__ACTIONS À MENER__
• 1. D'après l'extrait sur Le Dieu éléphant, de quel film ce long métrage est-il la suite ?
• 2. Recopiez fidèlement l'extrait sur Le Dieu éléphant, en commençant par « Le Dieu éléphant est » et en allant jusqu'à « Poirot et Hastings. ».

__EXTRAIT DU DOCUMENT__
⟨

VIDEO – Le Dieu éléphant de Satyajit Ray

Posté le 1 juin 2022 par

Récit de mystères, d’enquêtes et d’aventures, Le Dieu éléphant (1979) est un film qui s’inscrit dans un chapitre particulier de la cinématographique de Satyajit Ray, loin des œuvres sociales et politiques auxquelles il avait habitué les festivals européens.

A Bénarès, haut lieu spirituel de l’Inde, le détective Feluda et ses deux comparses, le fidèle Topshe et l’écrivain fantasque Jatayu, passent des vacances bien méritées après leurs dernières aventures. Mais quand un homme les approche pour enquêter sur la mystérieuse disparition d’une statue en or inestimable du dieu Ganesh, le détective ne résiste pas et se lance dans une palpitante investigation…

Le Dieu éléphant est en fait la suite du film La Forteresse d’or, joli succès populaire pour le réalisateur en 1974. Les deux œuvres sont adaptées des romans de détective qu’écrit Ray en parallèle de ses activités de cinéaste. Destinées à un public indien, plus particulièrement bengali, elles usent pourtant de tous les codes du genre tels qu’on les connaît en Europe : filatures, énigmes, ruelles sombres, personnages hauts en couleur… Les références aux grands récits d’aventures occidentaux sont très appuyées dans Le Dieu éléphant, avec de nombreux plans sur des BD de Tintin et plusieurs mentions de Tarzan. La parenté est d’ailleurs complètement assumée par Ray, qui laisse ses personnages se comparer d’eux-mêmes aux équipes que forment Sherlock Holmes et Watson ou encore Hercule Poirot et Hastings.

⟩

__CONTENU DES DONNÉES__
⟨

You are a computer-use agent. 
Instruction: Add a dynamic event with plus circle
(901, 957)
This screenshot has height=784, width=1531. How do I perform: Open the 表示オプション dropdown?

⟩

__SOLUTIONS PROPOSÉES__
• 1. La Forteresse d'or.

• 2.
Le Dieu éléphant est en fait la suite du film La Forteresse d’or, joli succès populaire pour le réalisateur en 1974. Les deux œuvres sont adaptées des romans de détective qu’écrit Ray en parallèle de ses activités de cinéaste. Destinées à un public indien, plus particulièrement bengali, elles usent pourtant de tous les codes du genre tels qu’on les connaît en Europe : filatures, énigmes, ruelles sombres, personnages hauts en couleur… Les références aux grands récits d’aventures occidentaux sont très appuyées dans Le Dieu éléphant, avec de nombreux plans sur des BD de Tintin et plusieurs mentions de Tarzan. La parenté est d’ailleurs complètement assumée par Ray, qui laisse ses personnages se comparer d’eux-mêmes aux équipes que forment Sherlock Holmes et Watson ou encore Hercule Poirot et Hastings.